1 research outputs found
Objective, Probabilistic, and Generalized Noise Level Dependent Classifications of sets of more or less 2D Periodic Images into Plane Symmetry Groups
Crystallographic symmetry classifications from real-world images with
periodicities in two dimensions (2D) are of interest to crystallographers and
practitioners of computer vision studies alike. Currently, these
classifications are typically made by both communities in a subjective manner
that relies on arbitrary thresholds for judgments, and are reported under the
pretense of being definitive, which is impossible. Moreover, the computer
vision community tends to use direct space methods to make such classifications
instead of more powerful and computationally efficient Fourier space methods.

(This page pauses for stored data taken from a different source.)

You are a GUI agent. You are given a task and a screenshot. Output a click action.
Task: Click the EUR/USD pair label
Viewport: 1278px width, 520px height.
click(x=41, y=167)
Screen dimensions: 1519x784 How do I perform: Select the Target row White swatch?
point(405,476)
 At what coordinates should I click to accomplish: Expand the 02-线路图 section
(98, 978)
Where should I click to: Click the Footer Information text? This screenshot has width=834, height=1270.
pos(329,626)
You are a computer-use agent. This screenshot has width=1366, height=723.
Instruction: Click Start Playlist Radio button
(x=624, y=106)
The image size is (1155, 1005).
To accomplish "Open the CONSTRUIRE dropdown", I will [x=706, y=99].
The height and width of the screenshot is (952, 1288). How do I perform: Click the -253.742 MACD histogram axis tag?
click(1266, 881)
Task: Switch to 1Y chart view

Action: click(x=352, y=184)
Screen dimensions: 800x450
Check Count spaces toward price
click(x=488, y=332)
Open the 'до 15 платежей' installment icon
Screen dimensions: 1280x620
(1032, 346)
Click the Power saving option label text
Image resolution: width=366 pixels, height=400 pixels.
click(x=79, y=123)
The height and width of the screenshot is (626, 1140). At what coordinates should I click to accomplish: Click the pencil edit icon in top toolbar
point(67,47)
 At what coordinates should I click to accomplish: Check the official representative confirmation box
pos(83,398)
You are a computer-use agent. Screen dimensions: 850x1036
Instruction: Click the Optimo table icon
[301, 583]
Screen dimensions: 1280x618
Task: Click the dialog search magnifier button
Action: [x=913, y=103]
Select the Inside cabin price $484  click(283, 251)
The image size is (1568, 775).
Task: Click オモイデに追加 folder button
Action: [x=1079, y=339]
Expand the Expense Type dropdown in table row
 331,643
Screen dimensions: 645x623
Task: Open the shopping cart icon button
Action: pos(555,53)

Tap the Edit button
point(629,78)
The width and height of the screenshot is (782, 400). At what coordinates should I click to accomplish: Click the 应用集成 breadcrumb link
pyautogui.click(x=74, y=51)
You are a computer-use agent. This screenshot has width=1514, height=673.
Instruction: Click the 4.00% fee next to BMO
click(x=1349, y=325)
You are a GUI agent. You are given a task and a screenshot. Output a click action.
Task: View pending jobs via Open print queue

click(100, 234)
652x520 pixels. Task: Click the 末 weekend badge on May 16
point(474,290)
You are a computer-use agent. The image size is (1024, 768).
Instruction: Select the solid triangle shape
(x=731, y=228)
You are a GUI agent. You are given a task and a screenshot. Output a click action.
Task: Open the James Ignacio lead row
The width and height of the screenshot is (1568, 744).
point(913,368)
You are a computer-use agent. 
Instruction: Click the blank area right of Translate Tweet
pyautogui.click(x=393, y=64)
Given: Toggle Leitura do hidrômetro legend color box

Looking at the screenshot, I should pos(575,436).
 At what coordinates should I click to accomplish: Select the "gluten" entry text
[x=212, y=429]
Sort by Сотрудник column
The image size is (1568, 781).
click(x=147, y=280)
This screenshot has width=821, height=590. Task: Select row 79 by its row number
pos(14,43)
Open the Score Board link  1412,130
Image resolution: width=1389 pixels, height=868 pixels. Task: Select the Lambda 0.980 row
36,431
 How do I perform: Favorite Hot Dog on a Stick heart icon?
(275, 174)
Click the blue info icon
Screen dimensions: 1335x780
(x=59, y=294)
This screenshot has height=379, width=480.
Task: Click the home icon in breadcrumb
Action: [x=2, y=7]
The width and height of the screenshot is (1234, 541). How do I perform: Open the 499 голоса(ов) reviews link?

This is because the proper functioning of those methods requires more periodic
repeats of a unit cell motif than are commonly present in images analyzed by
the computer vision community. We demonstrate a novel approach to plane
symmetry group classifications that is enabled by Kenichi Kanatani's Geometric
Akaike Information Criterion and associated Geometric Akaike weights. Our
approach leverages the advantages of working in Fourier space, is well suited
for handling the hierarchic nature of crystallographic symmetries, and yields
probabilistic results that are generalized noise level dependent. The latter
feature means crystallographic symmetry classifications can be updated when
less noisy image data and more accurate processing algorithms become available.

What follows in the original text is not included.